How good are you at keeping your focus and sense of inner peace when you’re busy?

Do you stay clear, maintain your center and ability to concentrate, even when there’s a lot you need to get done? What about when time or a lack of it adds to the pressure?

During busy times many of us adopt a frenzied, scattered pace. But a scattered mind cannot be present, and does not lend itself to peace, efficiency, or focus.

Wouldn’t it be better to deal with busy-ness from a place of inner calm? When you’re calm and centered you don’t feel so busy, even if you are.

  • Being present increases inner peace.
  • Inner peace keeps us calm and clear.
  • With clarity, focus becomes more effortless.

That may sound simple but it’s true. The problem is we’ve been encultured to believe that we need to get everything done and finished first in order to experience inner peace and renew our sense clarity. But this is really not the case.

From that mindset, everything takes more effort. Remembering becomes a chore. Focus takes enormous mental exertion. Peace and calm are put off as luxuries while we battle on relying solely on will to get things done. We’re less effective and efficient at our tasks, we have too many thoughts competing for attention and our minds get ahead of our bodies. Because of this, we are disconnected, off-center, and scattered. Our minds and bodies are not in sync.
═══
Can you reproduce word for word the part of the passage on staying calm when busy that lies between "How good are" and "increases inner peace.", inclusive?
═══
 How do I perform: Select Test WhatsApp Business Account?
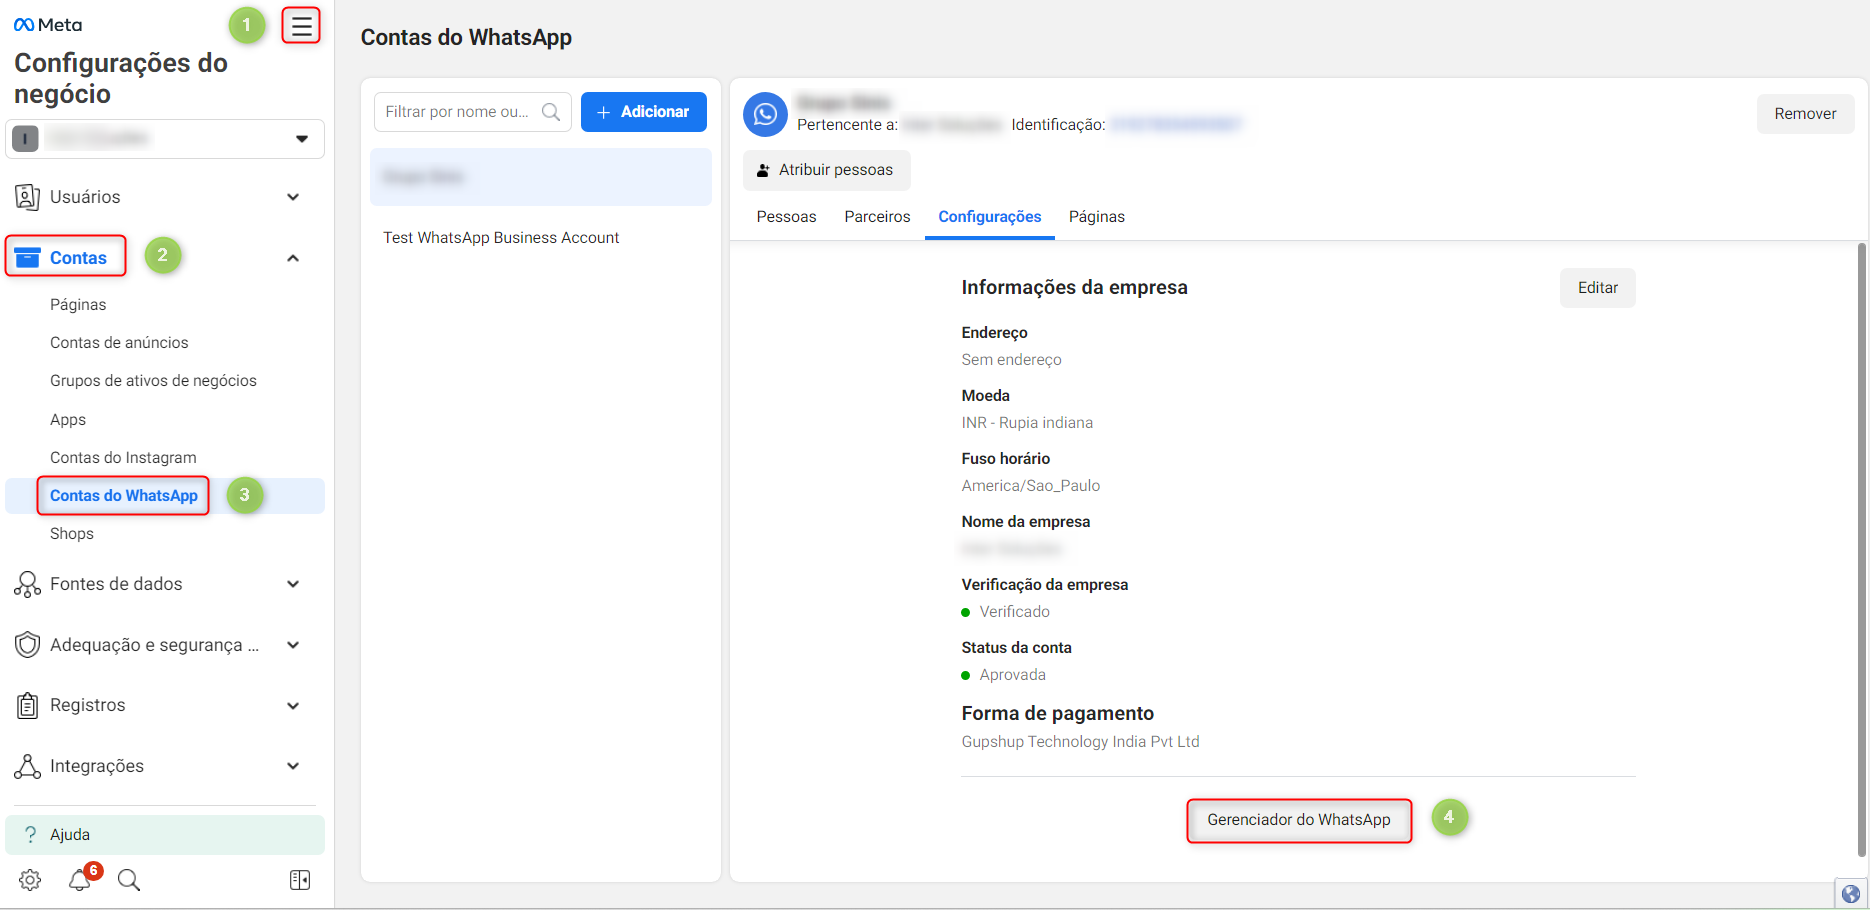pyautogui.click(x=501, y=237)
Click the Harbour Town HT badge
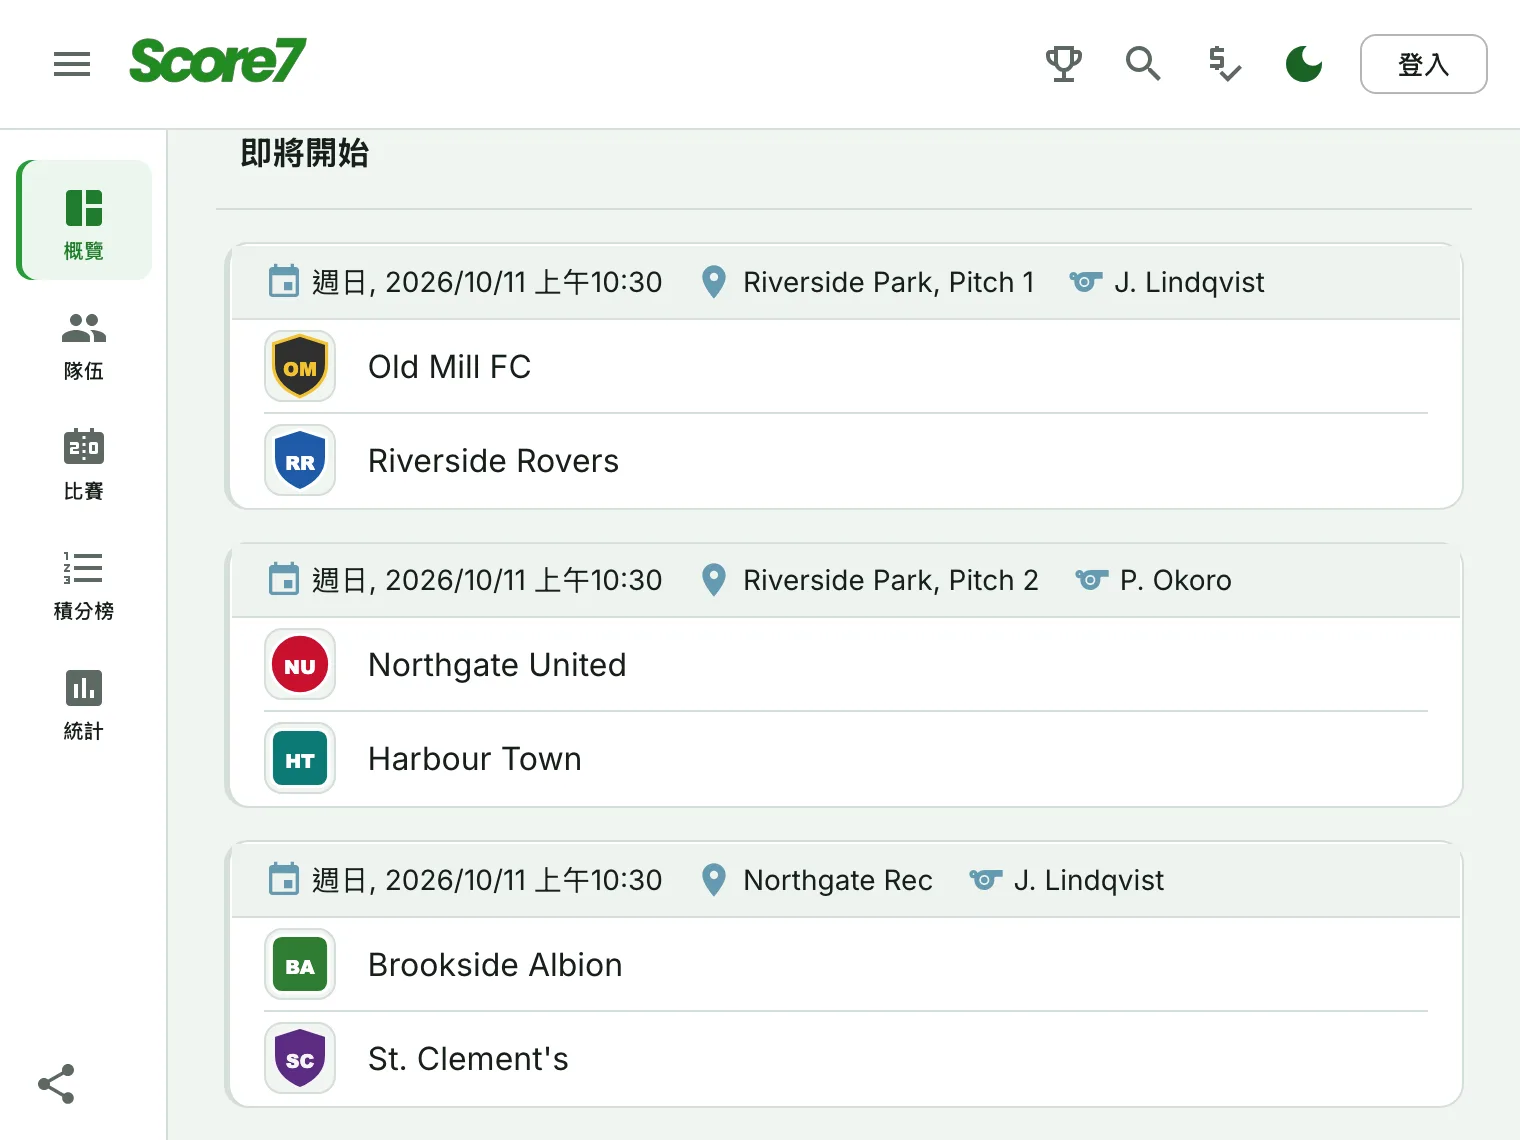The height and width of the screenshot is (1140, 1520). pyautogui.click(x=300, y=759)
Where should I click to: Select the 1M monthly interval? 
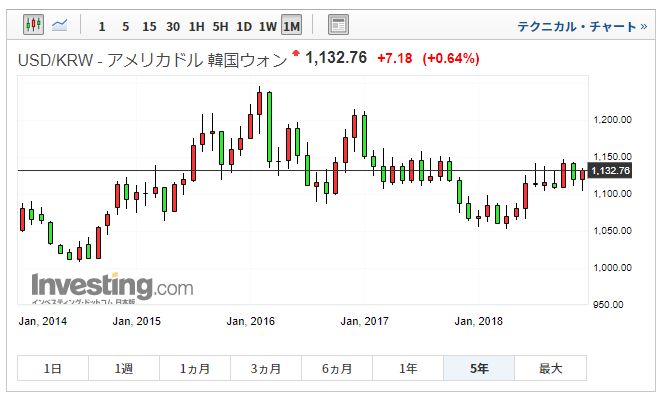coord(292,24)

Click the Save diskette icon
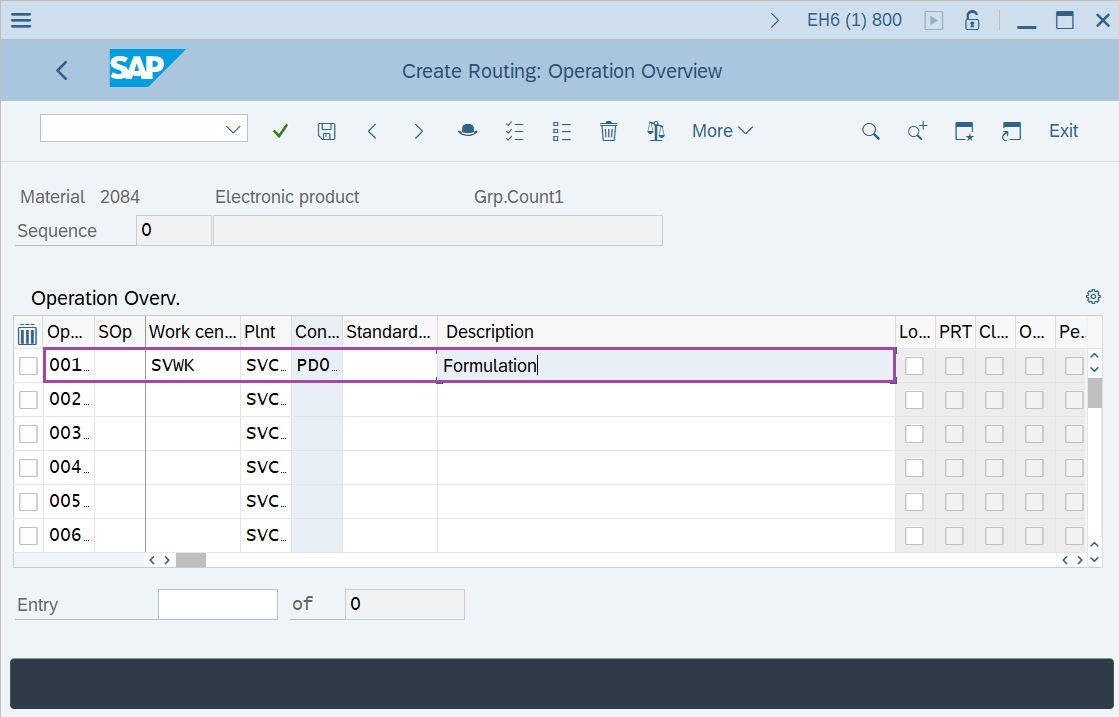coord(326,130)
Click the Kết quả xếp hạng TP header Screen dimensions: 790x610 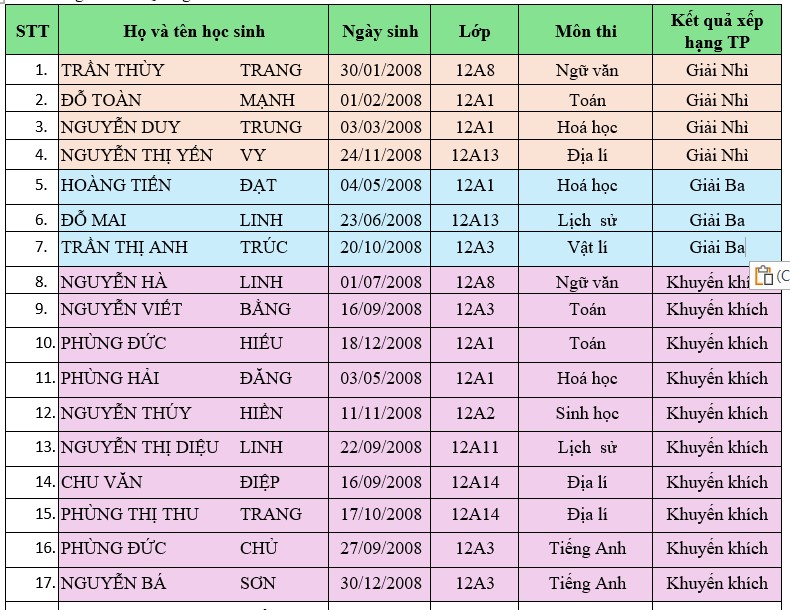(x=717, y=31)
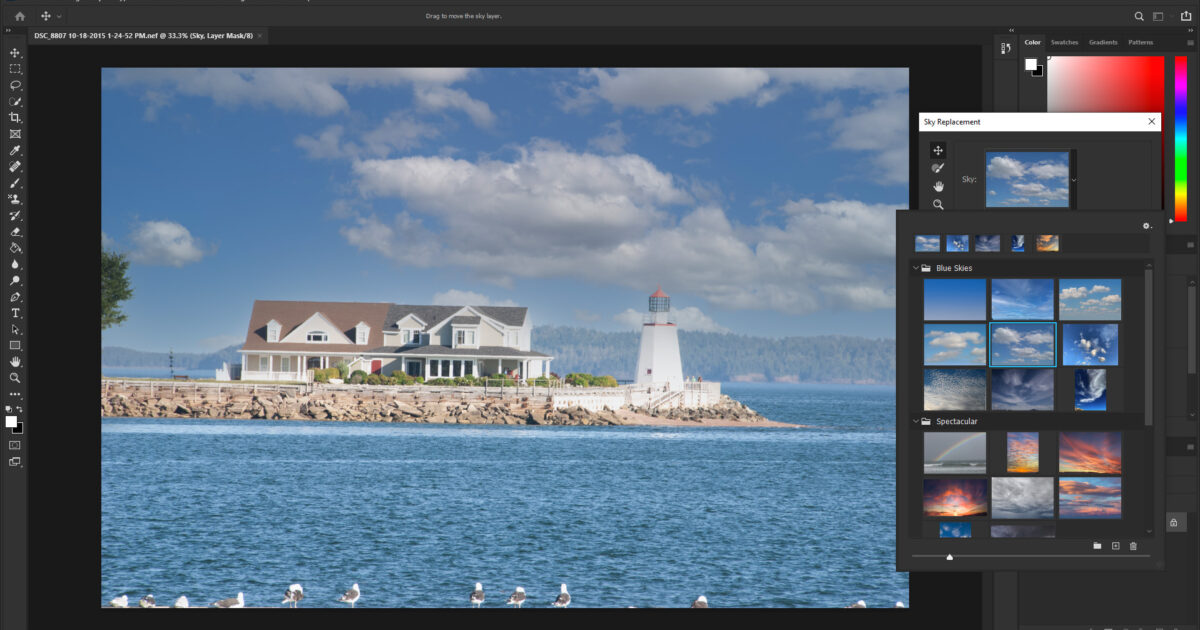The width and height of the screenshot is (1200, 630).
Task: Click the foreground color swatch
Action: [x=1031, y=65]
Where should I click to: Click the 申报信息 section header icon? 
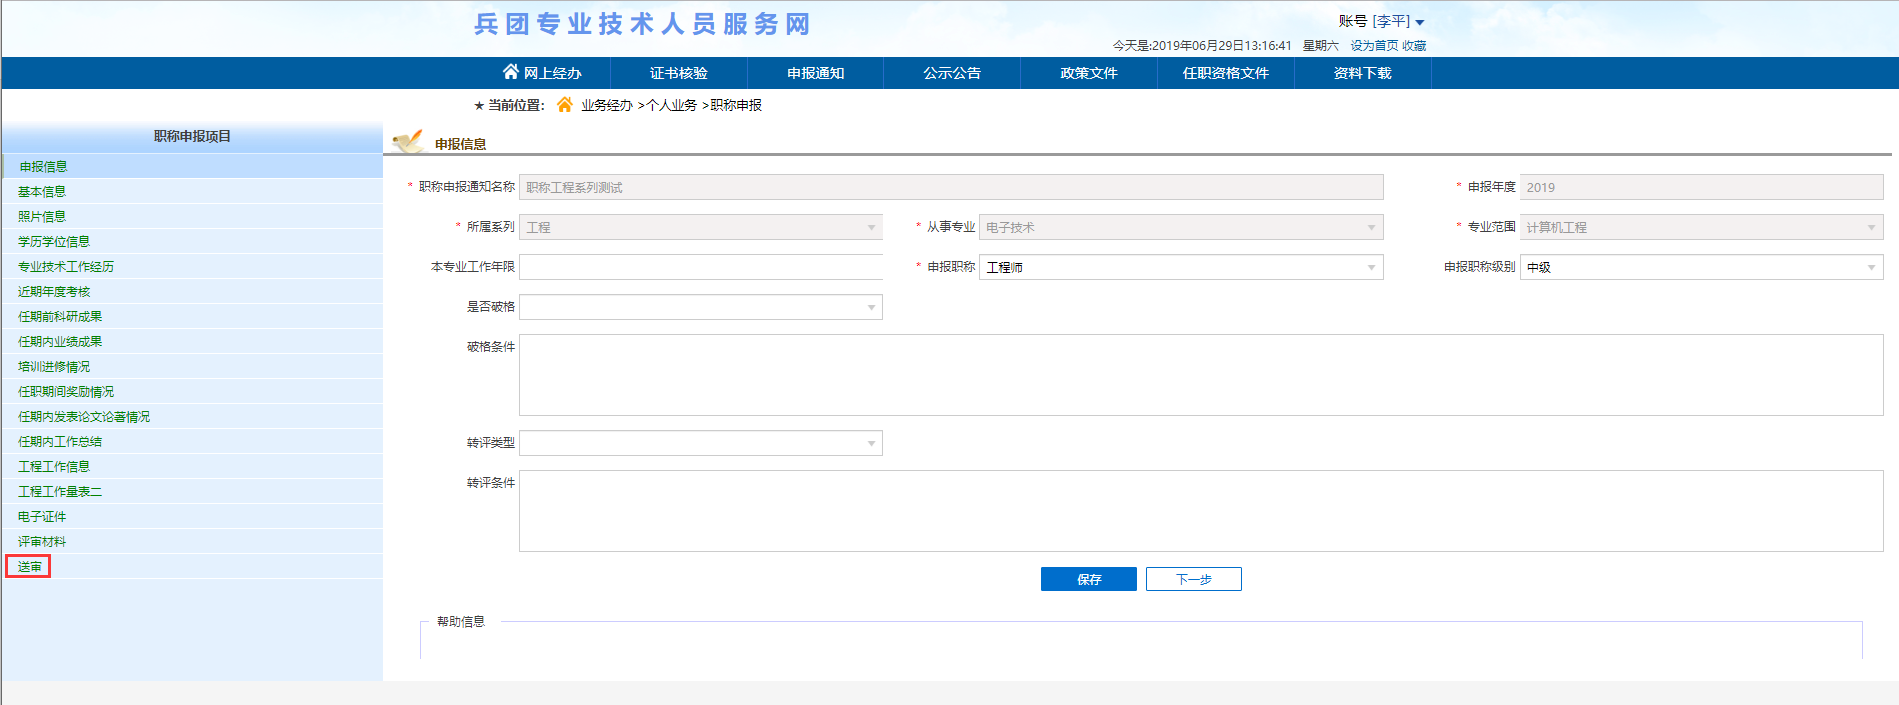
═══
> _ANSWER BELOW_
How good are you at keeping your focus and sense of inner peace when you’re busy?

Do you stay clear, maintain your center and ability to concentrate, even when there’s a lot you need to get done? What about when time or a lack of it adds to the pressure?

During busy times many of us adopt a frenzied, scattered pace. But a scattered mind cannot be present, and does not lend itself to peace, efficiency, or focus.

Wouldn’t it be better to deal with busy-ness from a place of inner calm? When you’re calm and centered you don’t feel so busy, even if you are.

  • Being present increases inner peace.